* _The task_: Count the lines below that contain the string "Open", matching case exactly, and reply with only the number.

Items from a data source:
%%
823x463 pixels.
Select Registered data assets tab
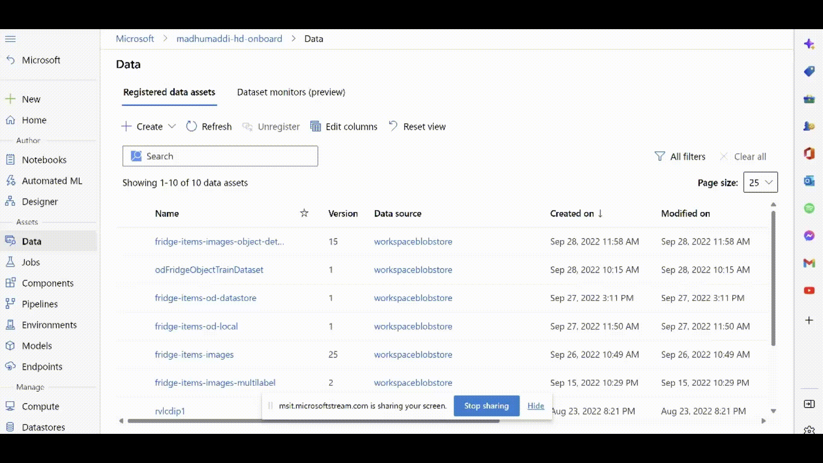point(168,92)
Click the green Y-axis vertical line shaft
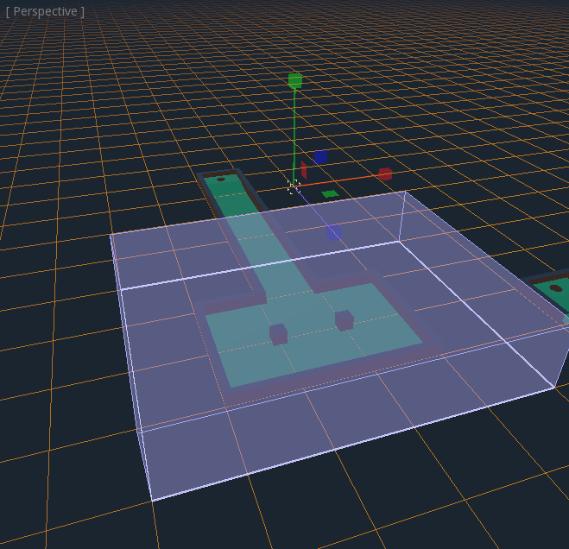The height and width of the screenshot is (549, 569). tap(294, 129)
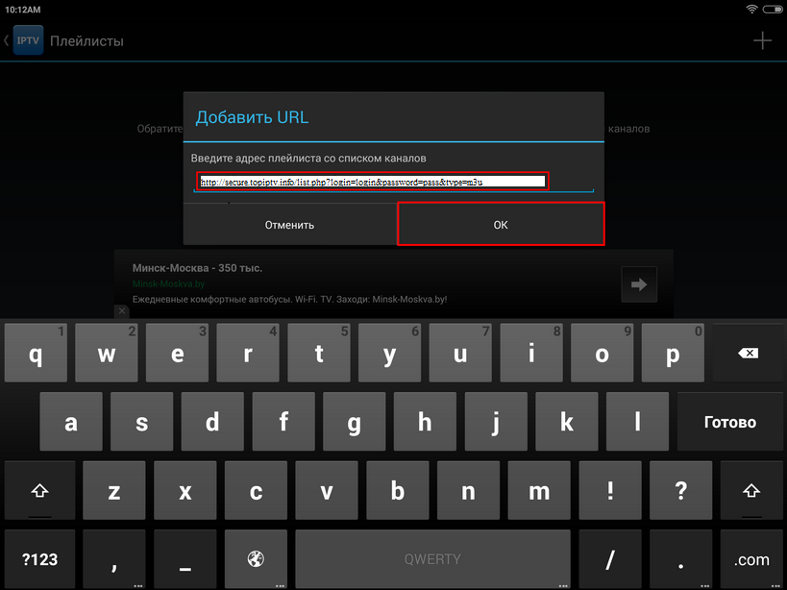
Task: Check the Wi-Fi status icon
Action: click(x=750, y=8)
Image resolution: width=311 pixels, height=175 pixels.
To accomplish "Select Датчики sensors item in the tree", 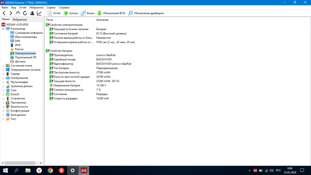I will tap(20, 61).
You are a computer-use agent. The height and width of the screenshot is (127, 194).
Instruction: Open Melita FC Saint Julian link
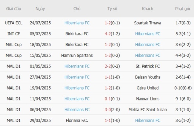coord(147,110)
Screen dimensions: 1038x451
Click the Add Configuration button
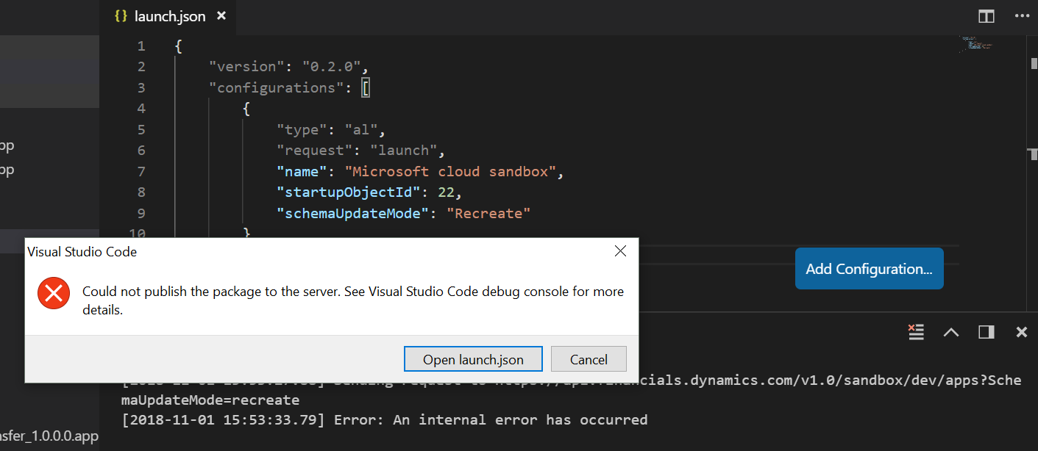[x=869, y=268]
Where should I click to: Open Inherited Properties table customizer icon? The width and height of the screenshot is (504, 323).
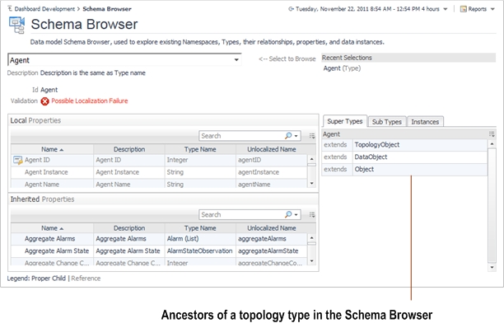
%%
%%
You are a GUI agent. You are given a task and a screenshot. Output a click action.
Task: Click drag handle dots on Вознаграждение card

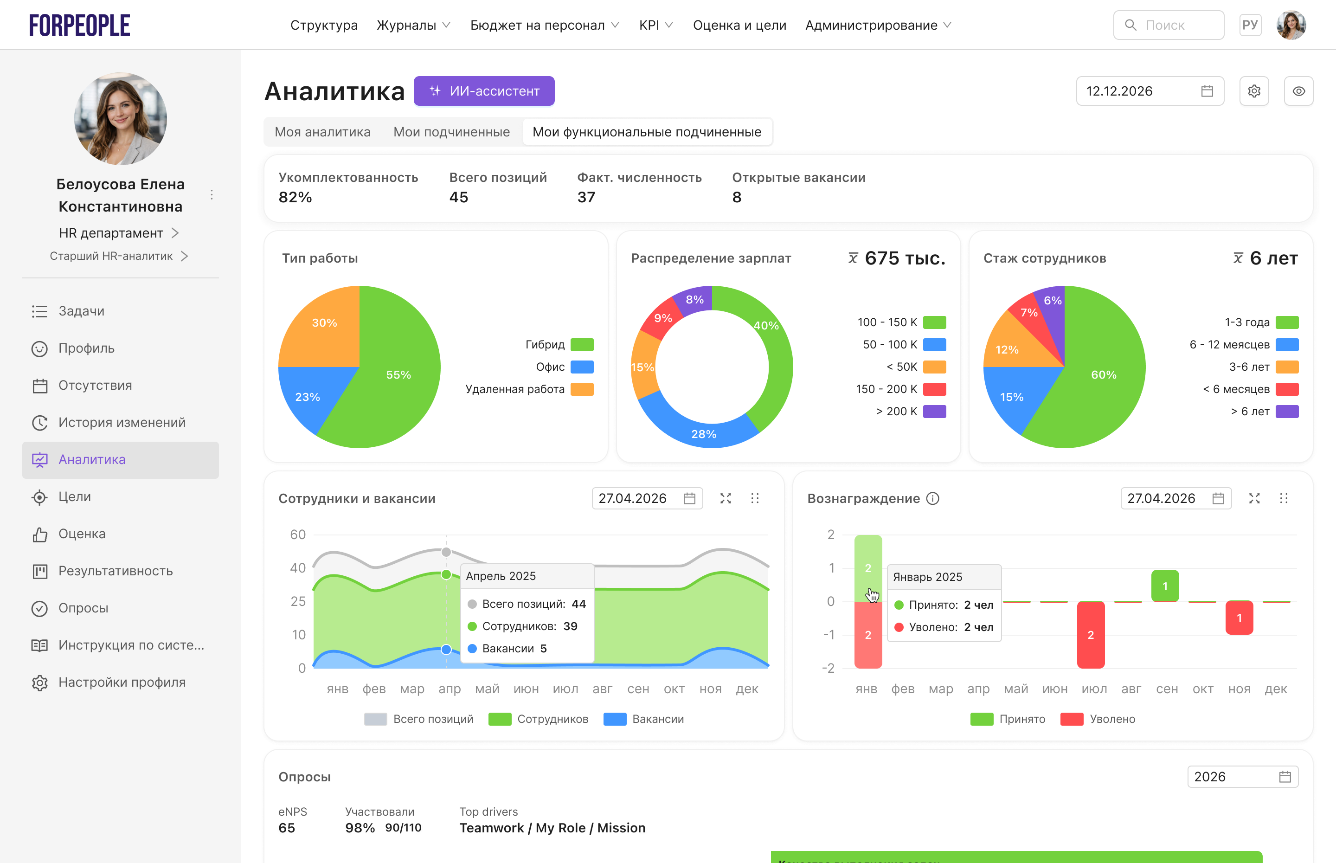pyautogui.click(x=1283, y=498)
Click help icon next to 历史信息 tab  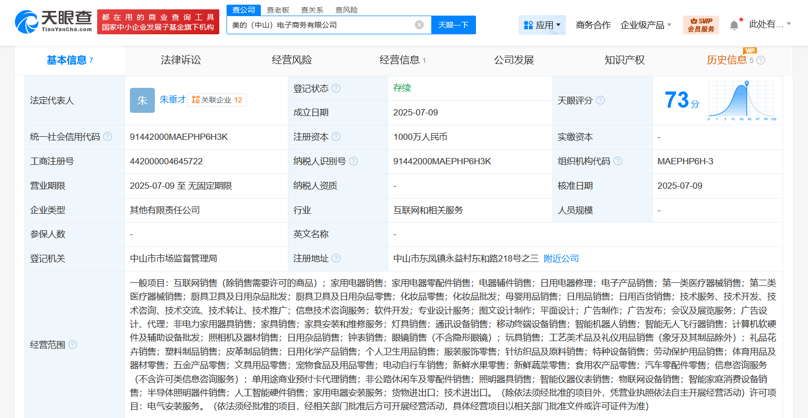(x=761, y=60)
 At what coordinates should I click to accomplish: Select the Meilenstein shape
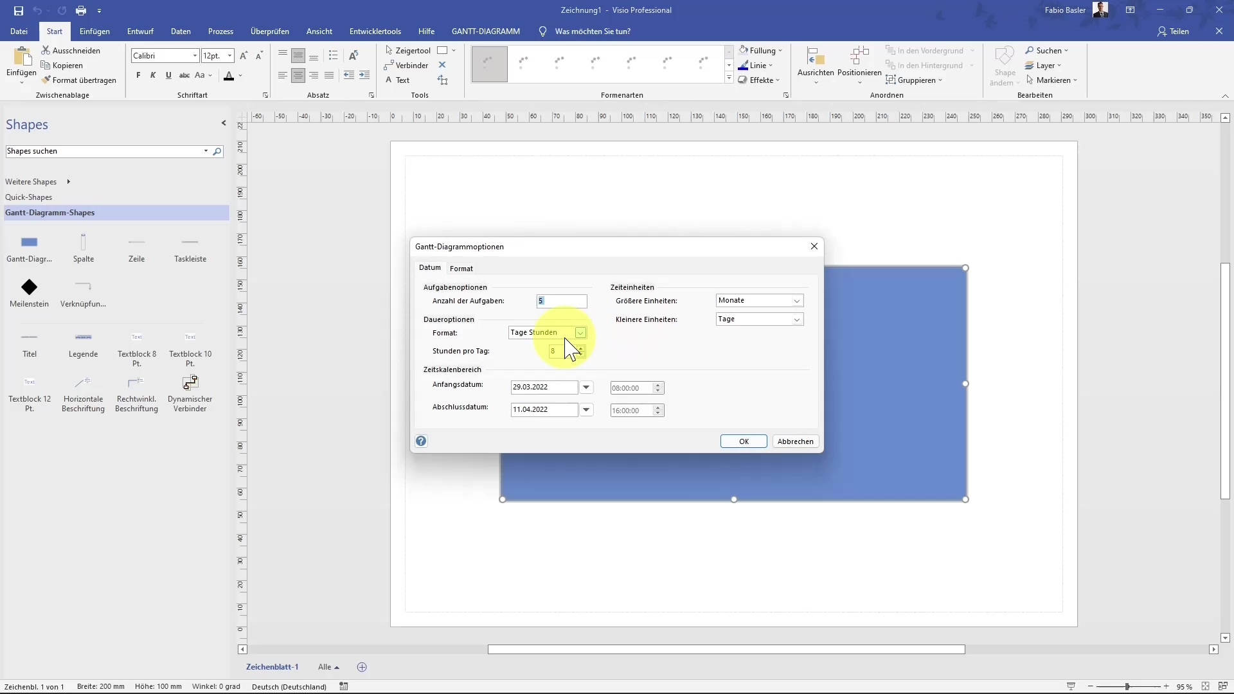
%%
%%
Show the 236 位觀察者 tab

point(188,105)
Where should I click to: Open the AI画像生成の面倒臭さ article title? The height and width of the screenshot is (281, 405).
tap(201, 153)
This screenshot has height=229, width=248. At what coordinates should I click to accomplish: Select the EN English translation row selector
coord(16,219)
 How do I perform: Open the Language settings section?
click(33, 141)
%%
* _Solution to this task_: 4